One of the spurs to the new bull market is the freeing up of money.

“One of the themes I have harped upon is that the amount of capital tied up in restricted paper has been a dangerously high percentage of the value traded,” says Mr. Kaiser, “in effect a private placement ‘timebomb’ hanging over the market which prevented a pricing bubble from developing in the resource sector.”

Restricted paper consists of blocks of shares that cannot be sold for a specified period of time and thus put a crimp in the movement of capital.

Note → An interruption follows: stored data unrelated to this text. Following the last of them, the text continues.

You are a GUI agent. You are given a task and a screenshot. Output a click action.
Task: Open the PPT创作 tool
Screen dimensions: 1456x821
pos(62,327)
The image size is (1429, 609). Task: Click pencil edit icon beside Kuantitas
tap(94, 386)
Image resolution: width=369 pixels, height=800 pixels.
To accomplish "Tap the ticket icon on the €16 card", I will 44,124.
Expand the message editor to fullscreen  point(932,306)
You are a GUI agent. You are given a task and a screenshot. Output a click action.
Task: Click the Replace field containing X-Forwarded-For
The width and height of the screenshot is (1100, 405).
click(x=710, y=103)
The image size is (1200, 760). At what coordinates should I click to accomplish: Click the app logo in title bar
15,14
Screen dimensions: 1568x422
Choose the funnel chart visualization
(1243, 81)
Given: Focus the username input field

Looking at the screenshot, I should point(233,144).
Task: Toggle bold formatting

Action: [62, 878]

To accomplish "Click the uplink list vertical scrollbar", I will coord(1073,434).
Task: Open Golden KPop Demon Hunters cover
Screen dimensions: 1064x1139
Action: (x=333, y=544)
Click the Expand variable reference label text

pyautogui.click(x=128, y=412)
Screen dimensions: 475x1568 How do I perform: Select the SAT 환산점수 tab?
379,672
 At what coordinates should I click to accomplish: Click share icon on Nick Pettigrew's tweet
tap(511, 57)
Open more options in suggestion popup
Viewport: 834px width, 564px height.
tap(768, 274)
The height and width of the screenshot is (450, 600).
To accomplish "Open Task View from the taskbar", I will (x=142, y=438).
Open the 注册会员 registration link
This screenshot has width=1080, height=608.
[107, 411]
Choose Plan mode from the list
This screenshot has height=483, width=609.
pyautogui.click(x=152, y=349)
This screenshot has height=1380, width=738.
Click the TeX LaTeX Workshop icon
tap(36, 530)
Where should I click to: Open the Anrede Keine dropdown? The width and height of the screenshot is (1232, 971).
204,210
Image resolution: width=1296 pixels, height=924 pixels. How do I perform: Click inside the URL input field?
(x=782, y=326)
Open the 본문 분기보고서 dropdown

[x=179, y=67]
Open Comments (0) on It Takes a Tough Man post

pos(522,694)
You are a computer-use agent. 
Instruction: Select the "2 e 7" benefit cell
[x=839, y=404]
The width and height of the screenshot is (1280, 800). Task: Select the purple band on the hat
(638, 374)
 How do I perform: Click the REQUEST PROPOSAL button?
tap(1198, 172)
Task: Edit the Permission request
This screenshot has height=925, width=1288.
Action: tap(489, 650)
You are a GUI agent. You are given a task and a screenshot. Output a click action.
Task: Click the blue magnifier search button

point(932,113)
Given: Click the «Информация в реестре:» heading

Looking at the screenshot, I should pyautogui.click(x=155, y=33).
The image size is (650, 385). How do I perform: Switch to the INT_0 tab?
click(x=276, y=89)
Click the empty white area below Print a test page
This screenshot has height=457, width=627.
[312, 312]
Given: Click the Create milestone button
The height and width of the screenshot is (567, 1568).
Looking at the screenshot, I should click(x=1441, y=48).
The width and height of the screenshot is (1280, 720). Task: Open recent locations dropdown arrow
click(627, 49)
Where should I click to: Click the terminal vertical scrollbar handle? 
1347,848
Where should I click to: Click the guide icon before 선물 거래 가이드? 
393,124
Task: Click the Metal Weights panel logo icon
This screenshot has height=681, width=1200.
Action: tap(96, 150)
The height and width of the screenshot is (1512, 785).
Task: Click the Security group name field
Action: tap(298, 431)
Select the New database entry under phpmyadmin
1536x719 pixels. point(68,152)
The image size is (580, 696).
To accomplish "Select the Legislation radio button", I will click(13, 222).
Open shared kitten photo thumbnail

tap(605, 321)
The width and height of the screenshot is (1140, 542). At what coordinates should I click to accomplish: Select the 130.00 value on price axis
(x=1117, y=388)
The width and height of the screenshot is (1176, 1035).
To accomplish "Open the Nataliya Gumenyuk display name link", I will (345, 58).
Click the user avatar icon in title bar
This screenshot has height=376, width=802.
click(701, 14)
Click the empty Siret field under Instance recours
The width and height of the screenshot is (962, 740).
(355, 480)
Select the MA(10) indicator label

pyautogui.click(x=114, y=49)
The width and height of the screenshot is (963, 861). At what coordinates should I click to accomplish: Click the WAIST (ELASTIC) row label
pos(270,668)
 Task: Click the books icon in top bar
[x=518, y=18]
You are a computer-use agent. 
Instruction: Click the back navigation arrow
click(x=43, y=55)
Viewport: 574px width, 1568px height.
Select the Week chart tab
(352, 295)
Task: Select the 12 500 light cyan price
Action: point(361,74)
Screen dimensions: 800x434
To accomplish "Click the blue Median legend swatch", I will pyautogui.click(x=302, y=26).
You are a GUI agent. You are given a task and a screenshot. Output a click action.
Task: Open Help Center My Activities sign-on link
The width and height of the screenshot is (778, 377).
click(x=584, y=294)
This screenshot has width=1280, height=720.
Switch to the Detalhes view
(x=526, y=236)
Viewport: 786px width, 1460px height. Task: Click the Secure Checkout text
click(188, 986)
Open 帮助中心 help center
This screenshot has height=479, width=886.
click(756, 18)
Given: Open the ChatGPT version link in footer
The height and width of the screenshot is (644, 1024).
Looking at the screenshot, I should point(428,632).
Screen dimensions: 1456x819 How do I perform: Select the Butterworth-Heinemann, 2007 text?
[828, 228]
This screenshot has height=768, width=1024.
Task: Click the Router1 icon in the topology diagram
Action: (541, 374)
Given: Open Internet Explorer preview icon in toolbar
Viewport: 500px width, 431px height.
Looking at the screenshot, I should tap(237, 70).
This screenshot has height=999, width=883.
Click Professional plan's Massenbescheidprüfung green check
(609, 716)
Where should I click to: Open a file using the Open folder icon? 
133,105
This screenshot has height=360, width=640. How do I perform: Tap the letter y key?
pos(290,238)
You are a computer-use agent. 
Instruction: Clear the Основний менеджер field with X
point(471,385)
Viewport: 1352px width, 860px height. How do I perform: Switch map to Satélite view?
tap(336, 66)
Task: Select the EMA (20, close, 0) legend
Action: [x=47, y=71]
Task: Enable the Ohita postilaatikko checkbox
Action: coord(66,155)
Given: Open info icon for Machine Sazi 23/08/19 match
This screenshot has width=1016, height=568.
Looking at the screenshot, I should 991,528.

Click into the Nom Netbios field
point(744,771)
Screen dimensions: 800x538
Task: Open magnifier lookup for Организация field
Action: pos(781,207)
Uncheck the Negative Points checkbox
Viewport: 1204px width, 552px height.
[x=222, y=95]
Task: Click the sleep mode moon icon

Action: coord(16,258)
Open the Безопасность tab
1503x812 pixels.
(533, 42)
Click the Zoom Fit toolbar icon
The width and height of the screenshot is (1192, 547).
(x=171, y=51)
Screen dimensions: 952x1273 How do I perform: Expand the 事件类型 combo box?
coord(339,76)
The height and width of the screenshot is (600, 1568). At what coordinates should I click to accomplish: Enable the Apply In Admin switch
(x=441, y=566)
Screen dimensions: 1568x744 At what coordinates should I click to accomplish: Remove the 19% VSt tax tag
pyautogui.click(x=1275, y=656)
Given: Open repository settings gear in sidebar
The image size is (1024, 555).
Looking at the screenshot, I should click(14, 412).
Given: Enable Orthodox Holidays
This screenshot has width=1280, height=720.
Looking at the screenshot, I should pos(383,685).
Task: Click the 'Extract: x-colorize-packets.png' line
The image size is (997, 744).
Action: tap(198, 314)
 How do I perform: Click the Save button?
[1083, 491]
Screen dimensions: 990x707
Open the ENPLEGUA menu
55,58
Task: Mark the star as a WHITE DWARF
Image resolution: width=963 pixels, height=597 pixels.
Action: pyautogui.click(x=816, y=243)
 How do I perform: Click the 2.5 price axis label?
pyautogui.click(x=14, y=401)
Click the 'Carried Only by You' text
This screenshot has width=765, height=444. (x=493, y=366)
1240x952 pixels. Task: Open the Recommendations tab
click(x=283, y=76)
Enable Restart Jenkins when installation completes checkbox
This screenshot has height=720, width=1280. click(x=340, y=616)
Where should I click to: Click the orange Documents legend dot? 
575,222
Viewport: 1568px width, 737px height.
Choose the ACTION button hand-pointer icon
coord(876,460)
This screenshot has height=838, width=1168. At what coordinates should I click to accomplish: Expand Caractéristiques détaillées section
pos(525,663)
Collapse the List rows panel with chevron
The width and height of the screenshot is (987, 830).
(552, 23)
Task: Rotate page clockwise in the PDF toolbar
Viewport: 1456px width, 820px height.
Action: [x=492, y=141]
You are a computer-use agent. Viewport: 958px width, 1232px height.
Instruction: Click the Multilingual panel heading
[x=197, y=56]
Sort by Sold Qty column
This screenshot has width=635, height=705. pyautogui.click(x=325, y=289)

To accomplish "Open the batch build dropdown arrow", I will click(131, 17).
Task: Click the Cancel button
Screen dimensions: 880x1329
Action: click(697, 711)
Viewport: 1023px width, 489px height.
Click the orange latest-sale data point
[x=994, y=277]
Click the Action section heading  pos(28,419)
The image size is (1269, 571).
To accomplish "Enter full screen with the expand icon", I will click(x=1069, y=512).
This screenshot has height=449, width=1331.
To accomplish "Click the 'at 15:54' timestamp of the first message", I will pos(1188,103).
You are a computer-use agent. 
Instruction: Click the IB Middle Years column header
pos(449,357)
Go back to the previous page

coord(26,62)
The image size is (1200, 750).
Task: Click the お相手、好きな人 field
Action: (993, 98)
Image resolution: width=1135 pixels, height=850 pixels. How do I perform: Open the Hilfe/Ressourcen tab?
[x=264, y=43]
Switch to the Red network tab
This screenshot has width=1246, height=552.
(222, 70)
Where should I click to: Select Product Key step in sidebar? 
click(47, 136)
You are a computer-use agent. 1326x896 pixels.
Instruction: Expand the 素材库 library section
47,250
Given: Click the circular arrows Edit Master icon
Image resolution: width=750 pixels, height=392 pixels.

The problem is shrinking. Mr. Kaiser displays a private placement chart for the Toronto Venture Exchange showing that “during the first quarter of 2009 both private placement and traded value have been in an uptrend and bear a remarkable similarity to the second half of 2003 when the commodity bull was waking up.”

A sea of Asian demand

While the private placement picture improves, both institutional investors and retail investors are coming back into the frame. Institutional money is coming back off the sidelines after many managers got out of the last boom too soon, or hung around too long.

More importantly, retail investors who sat out the 2003-2008 boom because they were “unaccustomed to the exploration discovery play narrative or the apocalyptic gold bug prophecies, and did not understand, trust nor want to believe this ‘Rise of Asia at the expense of the West’ narrative, has started to come back into the market,” is Mr. Kaiser’s rather thorough explanation.

This editor’s unfailing assertion has been that the world is undergoing a “civilization scale change” in the most populous part of the world, Asia. The west can no longer “leverage” its technical innovations to dominate the larger populations of the emerging nations of Asia.

Thus commodity prices that once surfed on western consumption and development can now remain buoyant on a sea of Asian demand.

Highest value footprint

If a junior resource bull market is about to break loose, one fast-running group of commodities will be rare earth metals. These minerals, with exotic names like lithium, tantalum, indium and gallium, have found a home in today’s technology, in superconductors and hybrid cars, for instance.

Avalon Rare Metals (TSX-AVL), has projects in Ontario, Nova Scotia and, most crucially, Thor Lake in the Northwest Territories. A month ago, Avalon announced a $17 million financing that was quickly snapped up.

“Of the North American rare earth projects with a suite of heavy rare earth elements, Thor Lake is the most advanced in the race to production and has the highest value footprint,” says the editor.

Mr. Kaiser’s original “bottom-fish” call at $0.19 was up over 1,375 per cent and his Speculative Value buy at $1.76 was up some 59 per cent. His recommendation to his subscribers: hold positions for a target of $5 to $10 in the next 12 months. The stock closed at $3.75 Friday.

If this analyst is right about a new bull market for juniors, some of the metals may be rare, but profits should be thick on the ground.